Aralların oturduğu odaya girdiğimiz sıra “Ben siz gittikten sonra Sare’yi Gökhan’a bırakıp alışverişe çıkacaktım ama ya,” diye homurdandı. “Bazen doktor olduğum yetmiyormuş gibi bir de gidip neden doktor koca bulduğumu sorguluyorum.”

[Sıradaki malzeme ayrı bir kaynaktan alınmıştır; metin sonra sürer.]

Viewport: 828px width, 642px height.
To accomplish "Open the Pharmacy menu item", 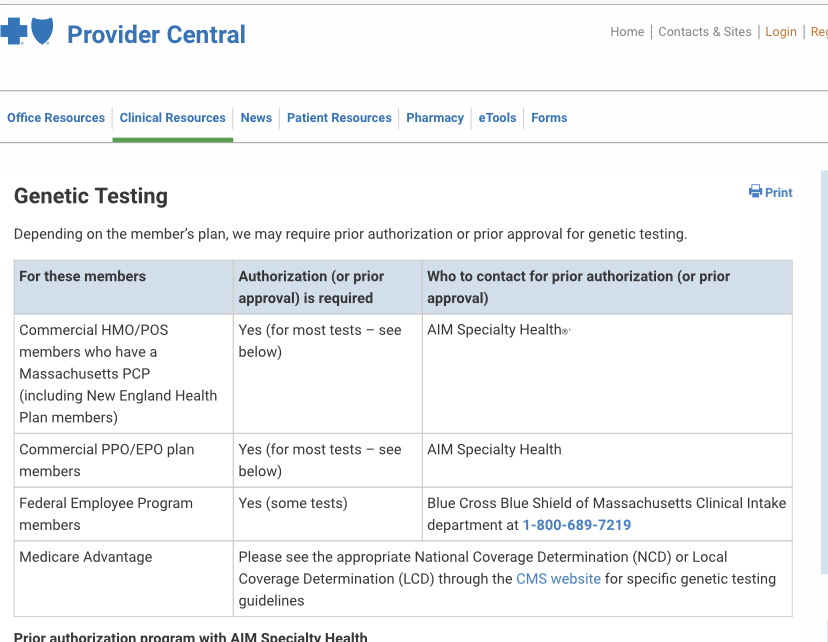I will [435, 118].
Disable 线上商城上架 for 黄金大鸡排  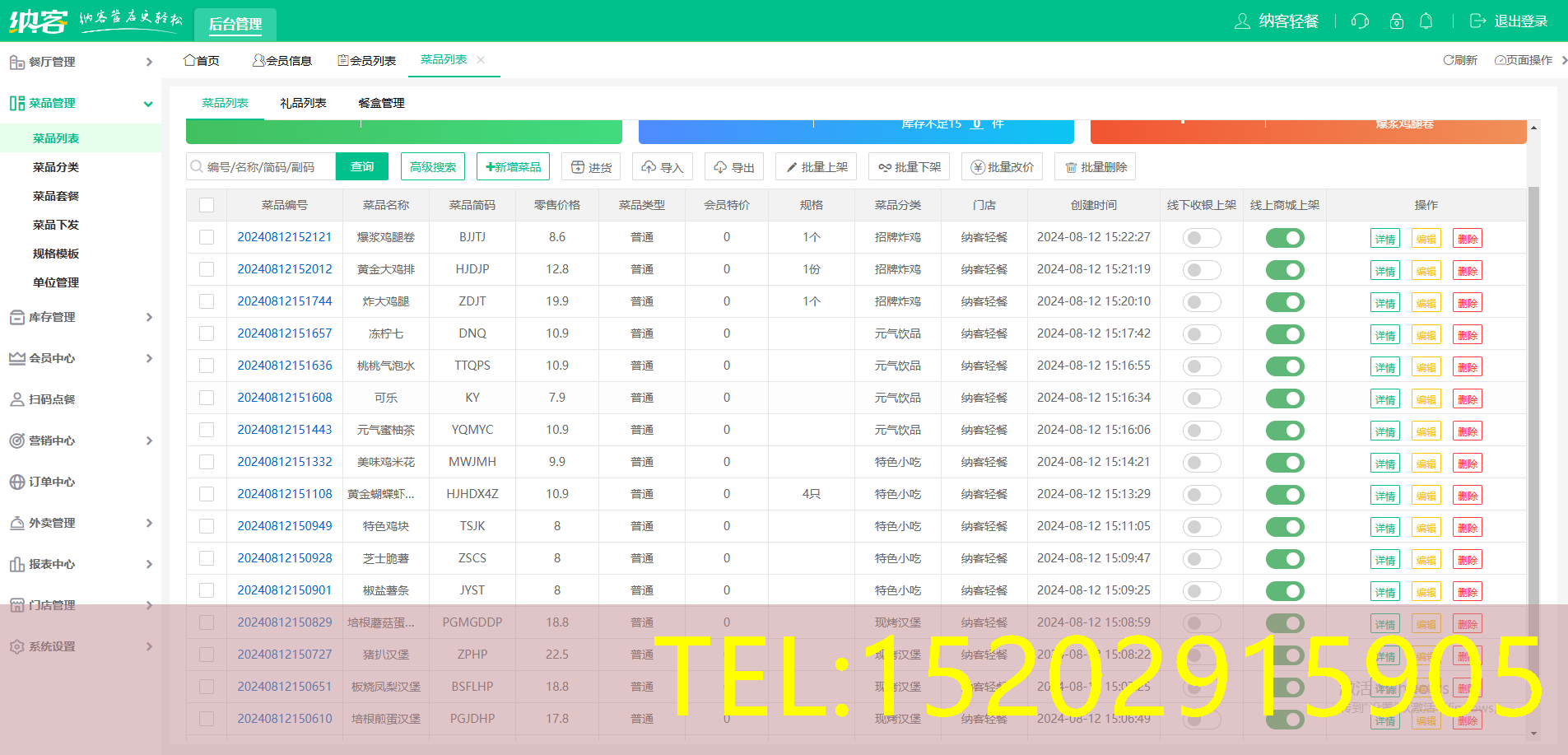tap(1284, 270)
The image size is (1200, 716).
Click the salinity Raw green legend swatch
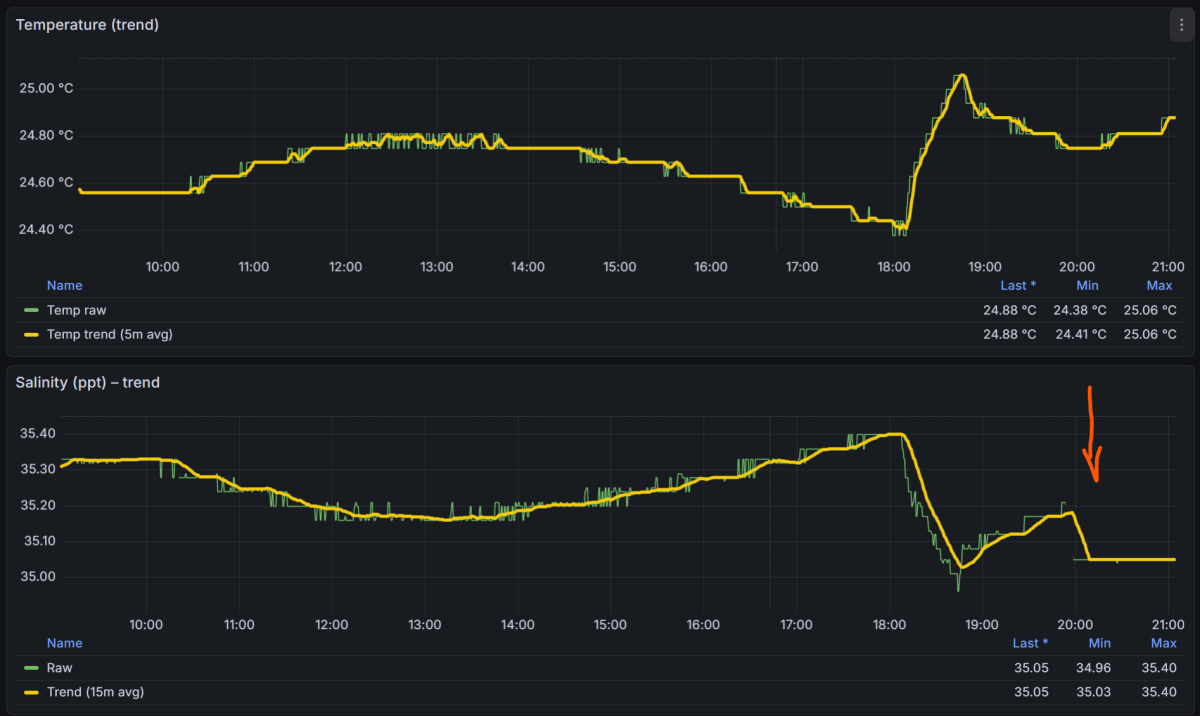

Aral’a ve Yasemin’e kahvelerini uzattıktan sonra kendi kahvemi de alarak tepsiyi ortadaki sehpanın üzerine bıraktım çünkü Tuana kucağındaki Sare’yle oynuyordu ve ellerinde bir takım oyuncaklar vardı.

“Sonra kocanın ne kadar yakışıklı olduğunu hatırlıyorsun ve bu sorgulama bitiyor, değil mi?” diyerek az önce kurduğu cümleye laf attığımda dudaklarını büzerek başını salladı.

“Maalesef.”

Yüz ifadesine gülerken bakışlarım Aral’a kaydı ancak onun dikkati bizde değildi. Tuana’nın kucağında otururken elindeki oyuncağı dişlemeye çalışan Sare’yi izliyordu.

Onu öyle görünce aklıma gelen fikirle Yasemin’e döndüm ve “İstersen kahvelerinizi içtikten sonra Tuana’yla birlikte gidin alışverişe,” dedim. “Tuana da birkaç şey almaktan bahsediyordu kaç gündür. Biz Aral’la birlikte Sare’ye bakarız.”

Bütün bakışlar bana çevrildi ama ben özellikle Aral’a bakmaya devam ediyordum. Beklediğim üzere yeşillerinde herhangi bir olumsuzluk yoktu.

“Sahiden mi ya? Ayıp olmaz mı size?”

“Ne ayıbı Yasemin?” diye söylendim. “Hiç yapmadığım şey sanki.”

“Sen yaptın da yani,” diyerek Aral’a baktığında kaşlarını hafifçe çattı sevdiceğim.

“Benden mi çekindin? Yabancı mıyım ben Yasemin?”

“Değilsin, değilsin de-”

“Lafı uzatma da kahveni içip hazırlan,” diyerek kestim lafını.

“Madem bu kadar ısrar ediyorsunuz kırmayayım sizi.”

Cevabı hepimizi güldürürken o hızlıca kahvesini içti ve hazırlanmak üzere odasına çekildi.

Odada biz bize kaldığımızda Tuana kucağındaki Sare’yi Aral’a uzattı ve cebinden telefonunu çıkarıp ekrana kısa bir bakış attıktan sonra bana döndü. “Abla alışverişten sonra Berfinlere gidebilir miyim? Canı sıkılıyormuş da evde.”

Hiç düşünmeden “Gidebilirsin,” dedim. Günün devamını Aral’la baş başa geçirmek güzel olurdu.

Aral, bize kısa bir bakış attıktan sonra bacağına oturttuğu Sare’ye döndü ve ona hafifçe gülümsedi. Sare, bu parlak gülümseme karşısında bir an duraksadı ve olmayan dişleriyle çiğnemeye çalıştığı oyuncağı ağzından çıkarıp Aral’a sırıttı. Yamuk gülüşü o kadar tatlıydı ki dayanamayıp sesli bir kahkaha patlattım.

“Daha bu yaşta yakışıklılardan anlama başlamış, Gökhan kafayı yemezse iyi.”

Sözlerim Aral’ın hoşuna gitmiş olmalıydı ki gözlerini Sare’den ayırmadan gülümsemesini genişletti ve “Öyle mi?” diye sordu. “Beğendin mi beni?”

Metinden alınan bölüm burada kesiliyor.